Physical boundaries & wrestling
If he loves to wrestle, perhaps you can try conditioning it upon his learning proper boundaries for physical contact. If he demonstrates that he knows and IS ABLE TO FOLLOW the boundaries, he will be allowed to wrestle as play. If he does not, he will not.
Participation in sports
My son did 5 years of soccer and had a wonderful time. He was not a talented player, and a couple of seasons didn't go as well as the others, but it mostly worked out well. We always made sure he was on a team with a coach that "knew" him, and knew his quirks, AND was strongly in the "all kids play equally" camp. We were very fortunate, overall, to have volunteer parents who made sure my son had a great experience. And he did. He loves soccer and always will, and played his last season on a high note. He's reached an age where it has gotten too competitive and everyone recognizes that it's time to hang up the cleats (including him), but I am glad he had the experience.
We also had an amazing softball coach the one season he played that. But, alas, it was pretty obvious to him that he wasn't any good at it at all, despite all the great comments from his coach, so he gave that up. Which was fine; it should be about what the child wants, when it comes to sports.
It's all about the coach, really.
With the right coach, your child can have a great experience. Without that, it will be a disappointment.
So, since this is something your son really wants to do, I would sit down and talk it out with the potential coach. See if this is something you feel can be worked out. Find another league or organization if the first one won't work. Look around.
A few AS kids thrive in sports. Most hate it, but a rare few find their passion. And NOTHING will help your son more than finding his passion, so if he is driving for this, find a way to make it happen.
Some good sports for AS kids without any particular talent seem to be soccer, running, and martial arts. A few AS kids turn out to be talented basketball players. I haven't heard from anyone about experiences with wrestling, so I have no idea how that is likely to play out. Still, if you have a good coach, it should be fine.
_________________
Mom to an amazing young adult AS son, plus an also amazing non-AS daughter. Most likely part of the "Broader Autism Phenotype" (some traits).
Often, the perception of Autism is of a behavioral condition.
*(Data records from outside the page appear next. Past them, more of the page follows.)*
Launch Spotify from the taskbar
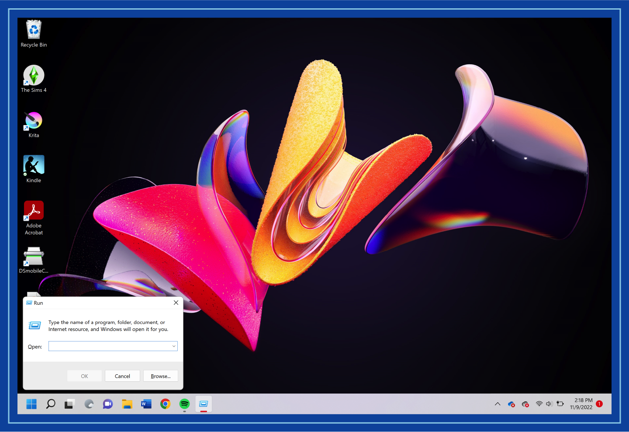click(184, 404)
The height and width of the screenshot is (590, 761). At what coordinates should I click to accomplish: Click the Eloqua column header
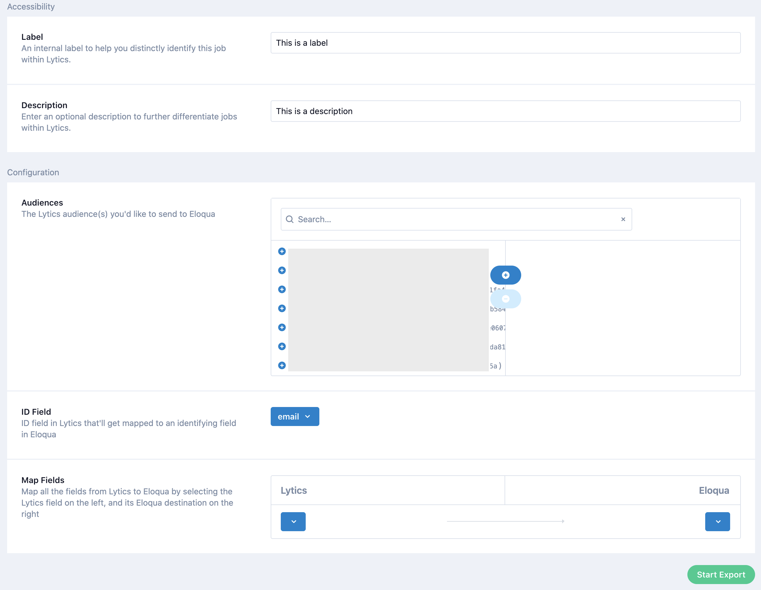714,490
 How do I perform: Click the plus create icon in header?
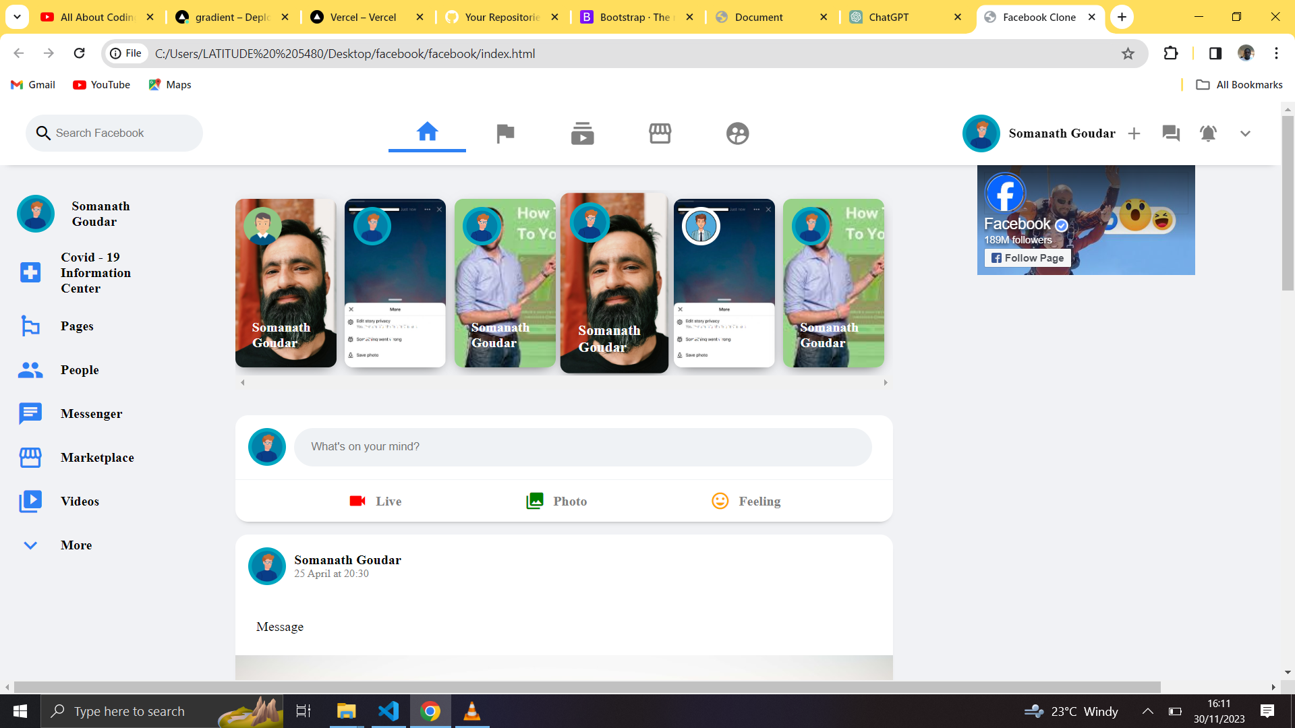point(1134,133)
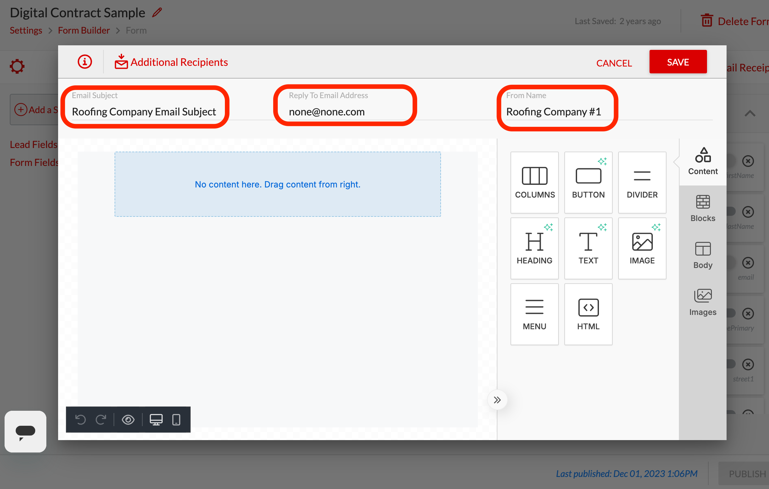Collapse section with up chevron at right

click(x=750, y=113)
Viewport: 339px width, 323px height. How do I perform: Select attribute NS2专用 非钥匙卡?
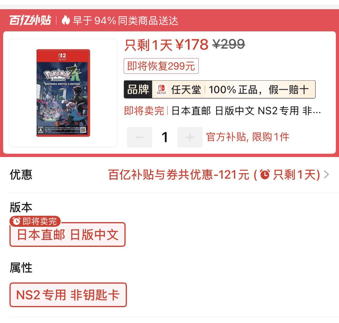(x=68, y=295)
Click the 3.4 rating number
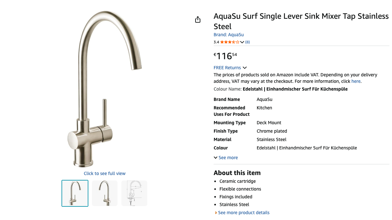This screenshot has width=392, height=220. 216,42
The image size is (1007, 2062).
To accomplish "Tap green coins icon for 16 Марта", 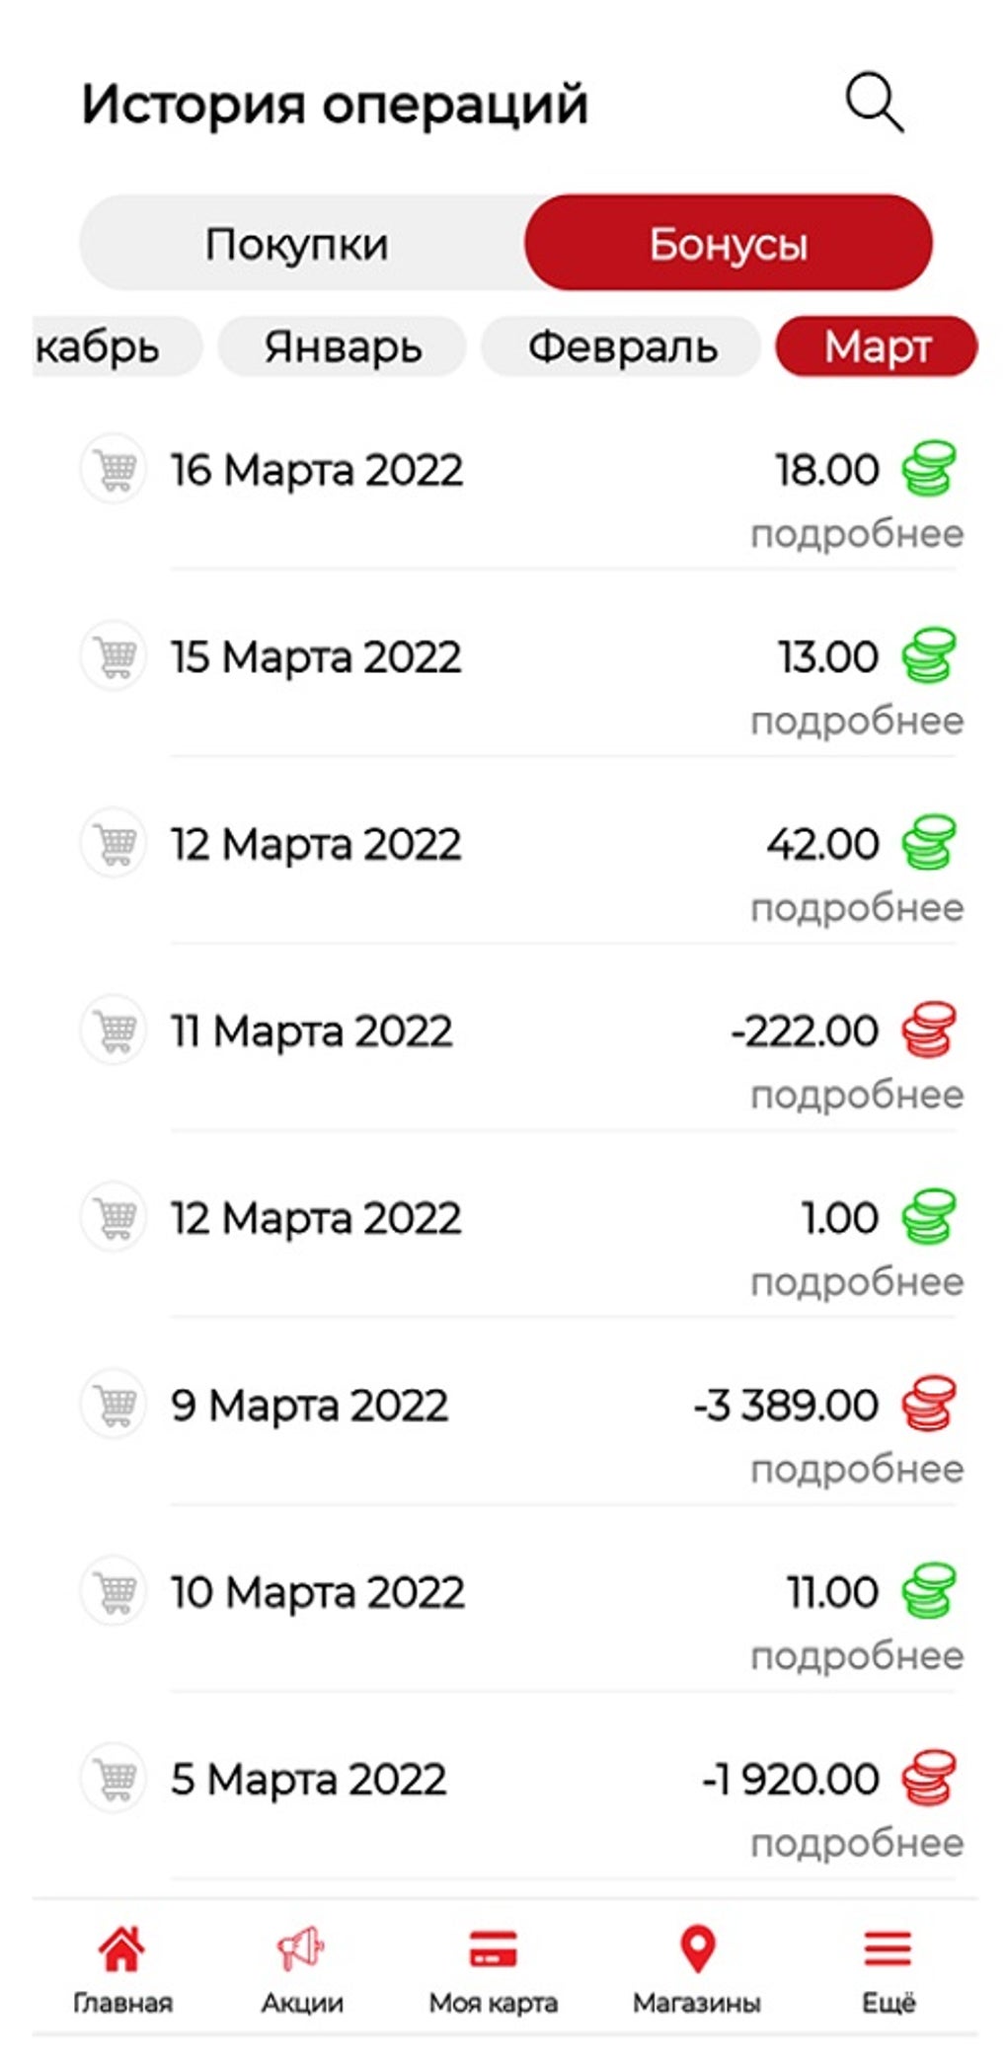I will click(x=928, y=469).
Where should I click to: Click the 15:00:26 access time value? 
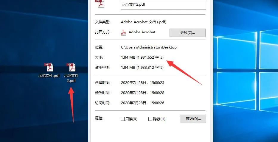pos(157,103)
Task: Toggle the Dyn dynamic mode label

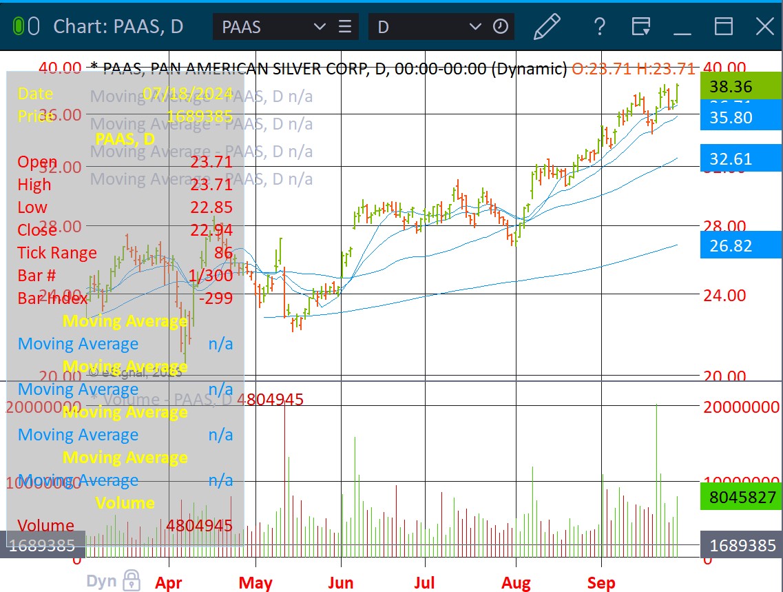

And unfortunately, because no clear medical diagnosis exists, we are left to diagnose the condition via observable behaviors. But be certain, the condition and therefore behavioral manifestations are due to a NEUROLOGICAL difference in the brain. This means that your son's brain perceives and processes incoming information in a completely different way than your brain, or your husband's brain. The very first thing you must do is identify the triggers in the environment. Try to understand how these experiences are for your son. Try to modify the environment when possible and then teach coping skills. For example, are you using visual cues, social stories, cognitive behavioral therapy geared for Autism through use of formulas, steps, and visual supports? Are you teaching him what to DO in stressful situations rather than focusing on what NOT to do? Don't hit me when you're angry is a typical response. Well, then, what is the child supposed to do? For a child with Autism, the alternative behavior must be OVERTLY taught.
From ,a behavior modification standpoint, research consistently shows that positive punishment (doing something to the person) produces the least long-term changes, while a combination of intermittent positive reinforcement and negative punishment (taking something away that they already have with the possibility of earning it back) produce long term positive changes.